The Do Space Innovation Fellowship helps to create opportunities for local teachers, librarians, and educators to create rapid innovation in Omaha. The fellowships are open to teachers, professors, librarians, library workers, and other educators in the Omaha metro area to help with the exploration of projects related to 3D printing, robotics, and software development. The chosen projects will be designed for local schools, libraries, and learning centers to independently administer.

Applicants engaged directly with the Do Space community while working on their projects. They also collaborated with the Science, Technology, Engineering, and Math Initiative (STEM) and the College of Education at the University of Nebraska at Omaha.The 2017 fellowship began in June and ended in July. The chosen Fellows presented their final projects at Do Space in August and we are proud to finally be able to share their work with the Omaha community!

Today we’re excited to introduce Charlie Cuddy, one of the three finalists. Charlie teaches math at Omaha Bryan High School and during the fellowship, developed an online platform to help people get started coding using Bricklayer.

What made you realize there was a need for your project in our community?
When I was studying to get my masters a few years ago, I put an emphasis on computer programming in public schools and the lack of availability. One of the biggest reasons seemed to be that teachers didn’t know how to teach it, so I wanted to use this fellowship to build some small projects, that anyone could duplicate, or manipulate no matter their background in computer science. The first step to getting more programming in the schools is helping the teachers, who have limited time already, realize that they don’t have to be a pro to introduce their students to coding. Those at Bricklayer.org had a similar opinion on the need to teach programming to prepare future generations.

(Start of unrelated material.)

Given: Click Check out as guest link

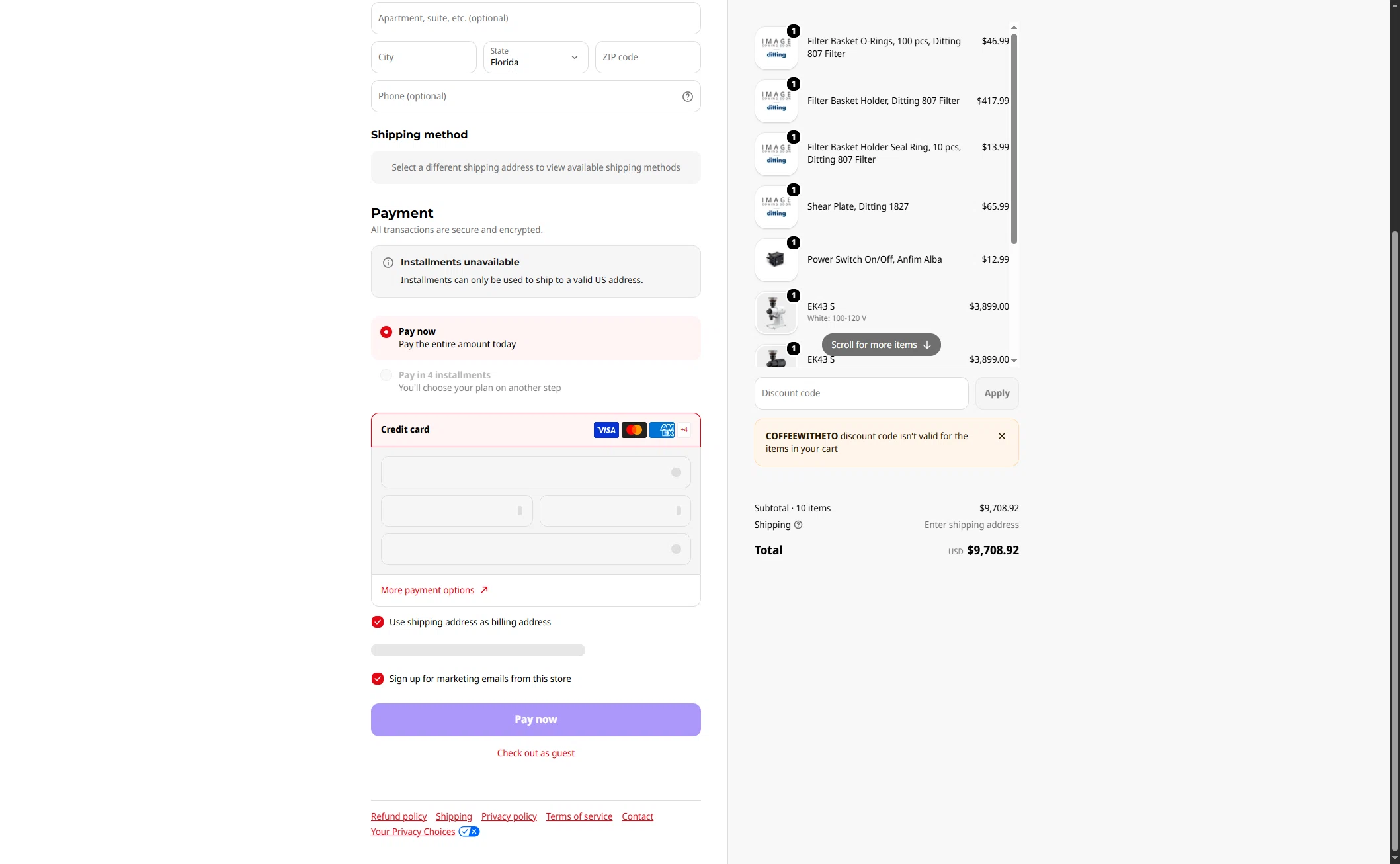Looking at the screenshot, I should point(536,753).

Tell us more about your project!
My project with Do Space had several parts. I wanted to take a program, Bricklayer, that introduces computer programming and put a website together that would walk teachers through how to use it in their own classrooms, clubs, etc. I built several smaller projects, in 2D and 3D and posted the code online so that anyone who wants to try and replicate it could do so rather easily. I organized these projects into categories based on how long I anticipated it would take, so the teacher could adjust their plans accordingly. These projects ranged from coding pixel art, and writing your name in 2D, to creating dice, and the University of Nebraska’s Memorial Stadium in 3D. The 3D objects were able to be printed, potentially exposing students to another useful technology for careers. All of this programming can also be integrated into Minecraft and their coding platform.

What was the most difficult part of developing your project this summer?
The most difficult part was really just taking a vision from scratch, and trying to write it in a way that someone without any experience could follow within the time frame allowed for the project. With any project that one works on for several hours a day over the course of several weeks, some things that become obvious to the person working on it, would not be obvious to someone looking at it for the first time. So keeping the user in mind, and expressing each step was difficult, and honestly, something that could even be adjusted to be clearer still.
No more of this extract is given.